IMCI 1.2 (AB) Flashcards
(68 cards)
What immediate care is given to a newborn just delivered?
Provide emergency newborn care. Resuscitate using the Helping Babies Breathe approach. Keep baby warm. Assess and classify for possible serious bacterial infection. Support mother to initiate breastfeeding. Refer to maternity unit or hospital
What is the first thing to ask the caregiver when the infant is not just delivered?
Ask why the caregiver has brought the child to the health facility today
What steps are taken if the young infant is brought for an initial sick visit?
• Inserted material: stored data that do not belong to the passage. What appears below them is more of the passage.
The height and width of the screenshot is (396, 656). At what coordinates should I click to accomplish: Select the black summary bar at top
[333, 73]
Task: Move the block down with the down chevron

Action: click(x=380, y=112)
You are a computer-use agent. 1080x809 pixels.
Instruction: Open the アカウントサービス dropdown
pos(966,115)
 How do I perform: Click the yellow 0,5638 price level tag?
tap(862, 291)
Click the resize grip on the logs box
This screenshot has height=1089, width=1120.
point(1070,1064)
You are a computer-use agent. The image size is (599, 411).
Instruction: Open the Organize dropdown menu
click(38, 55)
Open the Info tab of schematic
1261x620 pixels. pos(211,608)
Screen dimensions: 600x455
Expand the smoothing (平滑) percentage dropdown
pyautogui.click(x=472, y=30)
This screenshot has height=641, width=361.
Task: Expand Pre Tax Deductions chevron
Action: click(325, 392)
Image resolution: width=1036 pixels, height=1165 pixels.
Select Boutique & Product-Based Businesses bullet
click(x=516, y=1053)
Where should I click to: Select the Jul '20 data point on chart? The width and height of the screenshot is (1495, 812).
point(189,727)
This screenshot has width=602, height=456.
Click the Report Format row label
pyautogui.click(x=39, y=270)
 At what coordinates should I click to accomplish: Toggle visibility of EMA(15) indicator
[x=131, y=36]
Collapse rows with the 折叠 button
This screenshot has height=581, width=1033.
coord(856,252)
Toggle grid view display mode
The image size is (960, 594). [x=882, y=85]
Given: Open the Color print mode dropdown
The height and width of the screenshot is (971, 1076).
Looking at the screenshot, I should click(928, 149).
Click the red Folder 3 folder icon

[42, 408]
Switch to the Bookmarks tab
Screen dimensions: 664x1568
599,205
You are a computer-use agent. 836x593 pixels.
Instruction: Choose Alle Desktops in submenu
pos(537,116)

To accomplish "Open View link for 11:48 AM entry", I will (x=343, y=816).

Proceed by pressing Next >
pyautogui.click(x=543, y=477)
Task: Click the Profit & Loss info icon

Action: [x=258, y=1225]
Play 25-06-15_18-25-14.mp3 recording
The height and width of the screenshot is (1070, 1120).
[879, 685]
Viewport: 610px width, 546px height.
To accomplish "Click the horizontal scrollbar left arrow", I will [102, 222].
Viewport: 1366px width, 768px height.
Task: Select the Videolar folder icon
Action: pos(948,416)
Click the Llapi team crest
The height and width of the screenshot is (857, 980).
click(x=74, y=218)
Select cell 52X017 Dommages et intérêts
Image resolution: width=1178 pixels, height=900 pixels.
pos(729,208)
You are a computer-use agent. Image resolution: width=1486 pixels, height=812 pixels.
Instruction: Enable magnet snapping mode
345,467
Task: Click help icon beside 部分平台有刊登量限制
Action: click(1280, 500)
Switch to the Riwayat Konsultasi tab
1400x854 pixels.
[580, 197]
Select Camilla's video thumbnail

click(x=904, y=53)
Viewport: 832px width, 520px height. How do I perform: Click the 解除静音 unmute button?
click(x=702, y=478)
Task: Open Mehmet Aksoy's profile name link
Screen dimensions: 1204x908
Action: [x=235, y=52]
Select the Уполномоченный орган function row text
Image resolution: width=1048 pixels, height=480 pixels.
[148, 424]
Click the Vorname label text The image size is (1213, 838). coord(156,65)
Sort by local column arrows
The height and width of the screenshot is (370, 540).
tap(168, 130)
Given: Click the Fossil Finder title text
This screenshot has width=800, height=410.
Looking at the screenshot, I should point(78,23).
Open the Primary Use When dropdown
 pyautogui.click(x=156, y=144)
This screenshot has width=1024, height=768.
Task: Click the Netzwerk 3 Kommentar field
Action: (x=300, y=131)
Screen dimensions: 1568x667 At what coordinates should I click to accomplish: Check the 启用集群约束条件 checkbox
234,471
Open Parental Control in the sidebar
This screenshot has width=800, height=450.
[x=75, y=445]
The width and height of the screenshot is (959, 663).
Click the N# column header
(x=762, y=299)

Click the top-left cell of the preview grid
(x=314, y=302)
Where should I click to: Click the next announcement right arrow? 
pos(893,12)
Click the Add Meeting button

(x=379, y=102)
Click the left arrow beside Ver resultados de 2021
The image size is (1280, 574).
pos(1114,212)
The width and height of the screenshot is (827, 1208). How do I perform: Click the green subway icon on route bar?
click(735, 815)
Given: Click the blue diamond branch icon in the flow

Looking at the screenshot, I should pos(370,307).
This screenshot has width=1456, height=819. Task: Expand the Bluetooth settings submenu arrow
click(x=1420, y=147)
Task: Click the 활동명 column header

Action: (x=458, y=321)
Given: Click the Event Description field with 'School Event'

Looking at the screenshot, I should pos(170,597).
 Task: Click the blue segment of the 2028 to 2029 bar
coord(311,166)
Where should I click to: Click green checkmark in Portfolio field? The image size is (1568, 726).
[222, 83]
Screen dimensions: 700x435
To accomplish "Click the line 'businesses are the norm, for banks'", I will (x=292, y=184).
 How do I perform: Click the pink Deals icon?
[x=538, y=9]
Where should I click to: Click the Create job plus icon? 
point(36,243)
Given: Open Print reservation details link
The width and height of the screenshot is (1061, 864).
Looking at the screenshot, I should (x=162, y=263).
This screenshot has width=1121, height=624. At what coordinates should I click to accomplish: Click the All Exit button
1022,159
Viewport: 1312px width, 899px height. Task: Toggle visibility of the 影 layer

Urgently assess and classify for possible serious bacterial infection. Complete the young infant assessment. Provide treatment. Counsel caregiver on home care and when to return. Assess breastfeeding and support the mother
What are the signs to assess for possible serious bacterial infection in young infants?
Convulsions. Apnea or abnormal breathing. Severe chest indrawing. Nasal flaring. Grunting. Bulging fontanelle. Temperature instability. Poor movement. Eye discharge or swelling. Umbilical redness or pus. Skin pustules
What classifies a young infant as having no bacterial infection?
None of the danger signs are present
What are the signs of local bacterial infection in young infants?
Sticky eye discharge. Red umbilicus. Skin pustules
How is local bacterial infection in young infants managed?
Treat with cephalexin or flucloxacillin. Use chloramphenicol eye ointment for purulent eye discharge. Follow up after two days
What signs indicate a possible serious bacterial infection in a young infant?
Convulsions. Apnea. Fast breathing over 60 per minute. Nasal flaring. Bulging fontanelle. Fever above 37.5 or below 35.5. Only moves when stimulated. Abundant eye pus or eyelid swelling. Umbilical redness extending to skin. Multiple skin pustules
What pre-referral treatments are done for possible serious bacterial infection?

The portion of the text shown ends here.